DATA SUPPLIED:
● ● ● ●
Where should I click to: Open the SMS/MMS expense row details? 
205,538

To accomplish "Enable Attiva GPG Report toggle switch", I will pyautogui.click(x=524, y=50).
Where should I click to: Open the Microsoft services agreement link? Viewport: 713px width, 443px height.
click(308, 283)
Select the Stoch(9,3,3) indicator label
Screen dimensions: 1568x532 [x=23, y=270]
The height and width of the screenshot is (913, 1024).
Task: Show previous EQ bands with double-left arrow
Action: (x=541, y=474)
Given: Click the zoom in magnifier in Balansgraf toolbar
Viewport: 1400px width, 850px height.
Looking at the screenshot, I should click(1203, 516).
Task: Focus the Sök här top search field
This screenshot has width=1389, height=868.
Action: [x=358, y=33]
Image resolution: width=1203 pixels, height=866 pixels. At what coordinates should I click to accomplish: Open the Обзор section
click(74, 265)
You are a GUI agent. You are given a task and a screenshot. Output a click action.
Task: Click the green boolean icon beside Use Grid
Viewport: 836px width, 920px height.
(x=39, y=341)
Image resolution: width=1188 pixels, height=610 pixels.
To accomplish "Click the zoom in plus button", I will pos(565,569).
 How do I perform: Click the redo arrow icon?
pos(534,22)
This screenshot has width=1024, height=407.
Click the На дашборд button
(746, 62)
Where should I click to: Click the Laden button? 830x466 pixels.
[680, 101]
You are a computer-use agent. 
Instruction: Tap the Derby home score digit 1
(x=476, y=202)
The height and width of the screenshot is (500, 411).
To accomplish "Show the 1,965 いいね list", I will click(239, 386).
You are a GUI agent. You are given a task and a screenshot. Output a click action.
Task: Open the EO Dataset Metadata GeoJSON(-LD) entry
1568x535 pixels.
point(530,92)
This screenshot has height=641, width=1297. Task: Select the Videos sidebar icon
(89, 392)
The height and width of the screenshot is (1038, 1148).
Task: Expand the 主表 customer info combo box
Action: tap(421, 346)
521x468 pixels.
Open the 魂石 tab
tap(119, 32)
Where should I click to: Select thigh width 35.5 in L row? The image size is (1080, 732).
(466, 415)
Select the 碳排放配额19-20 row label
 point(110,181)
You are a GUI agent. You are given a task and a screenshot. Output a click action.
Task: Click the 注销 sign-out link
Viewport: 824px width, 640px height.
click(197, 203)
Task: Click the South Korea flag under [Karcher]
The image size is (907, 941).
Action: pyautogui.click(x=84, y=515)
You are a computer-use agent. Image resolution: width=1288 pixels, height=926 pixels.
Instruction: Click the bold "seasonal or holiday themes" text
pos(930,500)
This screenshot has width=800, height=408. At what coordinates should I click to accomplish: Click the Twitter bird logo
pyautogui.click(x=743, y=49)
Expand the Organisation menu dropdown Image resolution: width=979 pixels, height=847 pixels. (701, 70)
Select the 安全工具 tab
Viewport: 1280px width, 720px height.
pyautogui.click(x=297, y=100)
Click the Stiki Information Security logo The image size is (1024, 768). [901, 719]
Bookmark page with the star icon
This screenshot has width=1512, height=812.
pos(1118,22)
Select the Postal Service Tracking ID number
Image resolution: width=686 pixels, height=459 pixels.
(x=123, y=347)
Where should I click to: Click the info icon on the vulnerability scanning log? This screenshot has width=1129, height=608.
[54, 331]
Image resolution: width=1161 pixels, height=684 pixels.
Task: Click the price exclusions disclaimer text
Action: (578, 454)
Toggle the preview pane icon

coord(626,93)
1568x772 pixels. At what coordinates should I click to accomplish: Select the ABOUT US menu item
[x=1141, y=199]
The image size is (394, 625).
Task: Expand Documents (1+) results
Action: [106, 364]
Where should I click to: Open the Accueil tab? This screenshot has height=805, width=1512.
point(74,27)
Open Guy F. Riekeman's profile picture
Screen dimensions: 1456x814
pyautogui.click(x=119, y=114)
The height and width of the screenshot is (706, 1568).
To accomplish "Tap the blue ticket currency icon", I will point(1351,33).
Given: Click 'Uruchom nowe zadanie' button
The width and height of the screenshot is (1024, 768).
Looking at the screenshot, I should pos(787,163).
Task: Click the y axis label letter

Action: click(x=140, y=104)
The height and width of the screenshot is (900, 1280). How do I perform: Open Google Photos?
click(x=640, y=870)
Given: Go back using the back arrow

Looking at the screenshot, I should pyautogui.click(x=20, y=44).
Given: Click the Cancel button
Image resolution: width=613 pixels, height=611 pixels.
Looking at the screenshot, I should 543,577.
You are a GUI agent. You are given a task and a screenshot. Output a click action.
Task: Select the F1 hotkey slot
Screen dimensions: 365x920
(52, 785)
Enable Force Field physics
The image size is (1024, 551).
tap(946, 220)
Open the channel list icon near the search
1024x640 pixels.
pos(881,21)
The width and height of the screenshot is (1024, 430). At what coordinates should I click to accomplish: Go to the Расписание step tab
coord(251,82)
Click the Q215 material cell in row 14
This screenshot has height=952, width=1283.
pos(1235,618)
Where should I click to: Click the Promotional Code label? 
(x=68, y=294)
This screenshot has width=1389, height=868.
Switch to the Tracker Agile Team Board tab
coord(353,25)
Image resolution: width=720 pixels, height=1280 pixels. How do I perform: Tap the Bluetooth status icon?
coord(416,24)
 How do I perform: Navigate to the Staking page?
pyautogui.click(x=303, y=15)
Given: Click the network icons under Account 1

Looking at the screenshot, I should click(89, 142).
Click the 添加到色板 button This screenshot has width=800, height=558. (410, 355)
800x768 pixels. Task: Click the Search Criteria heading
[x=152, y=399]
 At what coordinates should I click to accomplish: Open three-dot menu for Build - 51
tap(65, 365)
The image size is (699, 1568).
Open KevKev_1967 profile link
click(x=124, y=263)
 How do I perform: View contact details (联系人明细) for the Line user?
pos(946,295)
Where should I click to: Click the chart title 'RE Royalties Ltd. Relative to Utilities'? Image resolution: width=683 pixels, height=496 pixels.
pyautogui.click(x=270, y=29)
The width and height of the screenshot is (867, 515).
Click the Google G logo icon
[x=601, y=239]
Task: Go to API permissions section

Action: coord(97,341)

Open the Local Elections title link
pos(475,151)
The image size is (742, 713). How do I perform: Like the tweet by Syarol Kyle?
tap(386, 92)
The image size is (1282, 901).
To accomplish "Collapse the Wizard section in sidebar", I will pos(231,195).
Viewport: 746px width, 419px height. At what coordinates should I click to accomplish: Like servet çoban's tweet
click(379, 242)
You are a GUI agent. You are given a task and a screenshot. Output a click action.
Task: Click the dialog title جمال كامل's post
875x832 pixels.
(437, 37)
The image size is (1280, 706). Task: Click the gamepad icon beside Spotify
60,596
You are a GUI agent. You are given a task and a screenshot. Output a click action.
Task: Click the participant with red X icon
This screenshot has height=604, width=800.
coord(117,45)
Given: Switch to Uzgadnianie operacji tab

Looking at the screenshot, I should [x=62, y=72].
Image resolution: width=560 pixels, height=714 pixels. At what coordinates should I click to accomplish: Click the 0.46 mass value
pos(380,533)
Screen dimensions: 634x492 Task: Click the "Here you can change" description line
● ● ● ●
WORK TASK: Could you write out every entry above exactly as it appears?

SOLUTION BELOW:
Where should I click to: Open the SMS/MMS expense row details? 
205,538

To accomplish "Enable Attiva GPG Report toggle switch", I will pyautogui.click(x=524, y=50).
Where should I click to: Open the Microsoft services agreement link? Viewport: 713px width, 443px height.
click(308, 283)
Select the Stoch(9,3,3) indicator label
Screen dimensions: 1568x532 [x=23, y=270]
The height and width of the screenshot is (913, 1024).
Task: Show previous EQ bands with double-left arrow
Action: (x=541, y=474)
Given: Click the zoom in magnifier in Balansgraf toolbar
Viewport: 1400px width, 850px height.
Looking at the screenshot, I should click(1203, 516).
Task: Focus the Sök här top search field
This screenshot has width=1389, height=868.
Action: [x=358, y=33]
Image resolution: width=1203 pixels, height=866 pixels. At what coordinates should I click to accomplish: Open the Обзор section
click(74, 265)
You are a GUI agent. You are given a task and a screenshot. Output a click action.
Task: Click the green boolean icon beside Use Grid
Viewport: 836px width, 920px height.
(x=39, y=341)
Image resolution: width=1188 pixels, height=610 pixels.
To accomplish "Click the zoom in plus button", I will pos(565,569).
 How do I perform: Click the redo arrow icon?
pos(534,22)
This screenshot has width=1024, height=407.
Click the На дашборд button
(746, 62)
Where should I click to: Click the Laden button? 830x466 pixels.
[680, 101]
You are a computer-use agent. 
Instruction: Tap the Derby home score digit 1
(x=476, y=202)
The height and width of the screenshot is (500, 411).
To accomplish "Show the 1,965 いいね list", I will click(239, 386).
You are a GUI agent. You are given a task and a screenshot. Output a click action.
Task: Open the EO Dataset Metadata GeoJSON(-LD) entry
1568x535 pixels.
point(530,92)
This screenshot has height=641, width=1297. Task: Select the Videos sidebar icon
(89, 392)
The height and width of the screenshot is (1038, 1148).
Task: Expand the 主表 customer info combo box
Action: tap(421, 346)
521x468 pixels.
Open the 魂石 tab
tap(119, 32)
Where should I click to: Select thigh width 35.5 in L row? The image size is (1080, 732).
(466, 415)
Select the 碳排放配额19-20 row label
 point(110,181)
You are a GUI agent. You are given a task and a screenshot. Output a click action.
Task: Click the 注销 sign-out link
Viewport: 824px width, 640px height.
click(197, 203)
Task: Click the South Korea flag under [Karcher]
The image size is (907, 941).
Action: pyautogui.click(x=84, y=515)
You are a computer-use agent. Image resolution: width=1288 pixels, height=926 pixels.
Instruction: Click the bold "seasonal or holiday themes" text
pos(930,500)
This screenshot has width=800, height=408. At what coordinates should I click to accomplish: Click the Twitter bird logo
pyautogui.click(x=743, y=49)
Expand the Organisation menu dropdown Image resolution: width=979 pixels, height=847 pixels. (701, 70)
Select the 安全工具 tab
Viewport: 1280px width, 720px height.
pyautogui.click(x=297, y=100)
Click the Stiki Information Security logo The image size is (1024, 768). [901, 719]
Bookmark page with the star icon
This screenshot has width=1512, height=812.
pos(1118,22)
Select the Postal Service Tracking ID number
Image resolution: width=686 pixels, height=459 pixels.
(x=123, y=347)
Where should I click to: Click the info icon on the vulnerability scanning log? This screenshot has width=1129, height=608.
[54, 331]
Image resolution: width=1161 pixels, height=684 pixels.
Task: Click the price exclusions disclaimer text
Action: (578, 454)
Toggle the preview pane icon

coord(626,93)
1568x772 pixels. At what coordinates should I click to accomplish: Select the ABOUT US menu item
[x=1141, y=199]
The image size is (394, 625).
Task: Expand Documents (1+) results
Action: [106, 364]
Where should I click to: Open the Accueil tab? This screenshot has height=805, width=1512.
point(74,27)
Open Guy F. Riekeman's profile picture
Screen dimensions: 1456x814
pyautogui.click(x=119, y=114)
The height and width of the screenshot is (706, 1568).
To accomplish "Tap the blue ticket currency icon", I will point(1351,33).
Given: Click 'Uruchom nowe zadanie' button
The width and height of the screenshot is (1024, 768).
Looking at the screenshot, I should pos(787,163).
Task: Click the y axis label letter

Action: click(x=140, y=104)
The height and width of the screenshot is (900, 1280). How do I perform: Open Google Photos?
click(x=640, y=870)
Given: Go back using the back arrow

Looking at the screenshot, I should pyautogui.click(x=20, y=44).
Given: Click the Cancel button
Image resolution: width=613 pixels, height=611 pixels.
Looking at the screenshot, I should 543,577.
You are a GUI agent. You are given a task and a screenshot. Output a click action.
Task: Select the F1 hotkey slot
Screen dimensions: 365x920
(52, 785)
Enable Force Field physics
The image size is (1024, 551).
tap(946, 220)
Open the channel list icon near the search
1024x640 pixels.
pos(881,21)
The width and height of the screenshot is (1024, 430). At what coordinates should I click to accomplish: Go to the Расписание step tab
coord(251,82)
Click the Q215 material cell in row 14
This screenshot has height=952, width=1283.
pos(1235,618)
Where should I click to: Click the Promotional Code label? 
(x=68, y=294)
This screenshot has width=1389, height=868.
Switch to the Tracker Agile Team Board tab
coord(353,25)
Image resolution: width=720 pixels, height=1280 pixels. How do I perform: Tap the Bluetooth status icon?
coord(416,24)
 How do I perform: Navigate to the Staking page?
pyautogui.click(x=303, y=15)
Given: Click the network icons under Account 1

Looking at the screenshot, I should click(89, 142).
Click the 添加到色板 button This screenshot has width=800, height=558. (410, 355)
800x768 pixels. Task: Click the Search Criteria heading
[x=152, y=399]
 At what coordinates should I click to accomplish: Open three-dot menu for Build - 51
tap(65, 365)
The image size is (699, 1568).
Open KevKev_1967 profile link
click(x=124, y=263)
 How do I perform: View contact details (联系人明细) for the Line user?
pos(946,295)
Where should I click to: Click the chart title 'RE Royalties Ltd. Relative to Utilities'? Image resolution: width=683 pixels, height=496 pixels.
pyautogui.click(x=270, y=29)
The width and height of the screenshot is (867, 515).
Click the Google G logo icon
[x=601, y=239]
Task: Go to API permissions section

Action: coord(97,341)

Open the Local Elections title link
pos(475,151)
The image size is (742, 713). How do I perform: Like the tweet by Syarol Kyle?
tap(386, 92)
The image size is (1282, 901).
To accomplish "Collapse the Wizard section in sidebar", I will pos(231,195).
Viewport: 746px width, 419px height. At what coordinates should I click to accomplish: Like servet çoban's tweet
click(379, 242)
You are a GUI agent. You are given a task and a screenshot. Output a click action.
Task: Click the dialog title جمال كامل's post
875x832 pixels.
(437, 37)
The image size is (1280, 706). Task: Click the gamepad icon beside Spotify
60,596
You are a GUI agent. You are given a task and a screenshot. Output a click action.
Task: Click the participant with red X icon
This screenshot has height=604, width=800.
coord(117,45)
Given: Switch to Uzgadnianie operacji tab

Looking at the screenshot, I should [x=62, y=72].
Image resolution: width=560 pixels, height=714 pixels. At what coordinates should I click to accomplish: Click the 0.46 mass value
pos(380,533)
Screen dimensions: 634x492 Task: Click the "Here you can change" description line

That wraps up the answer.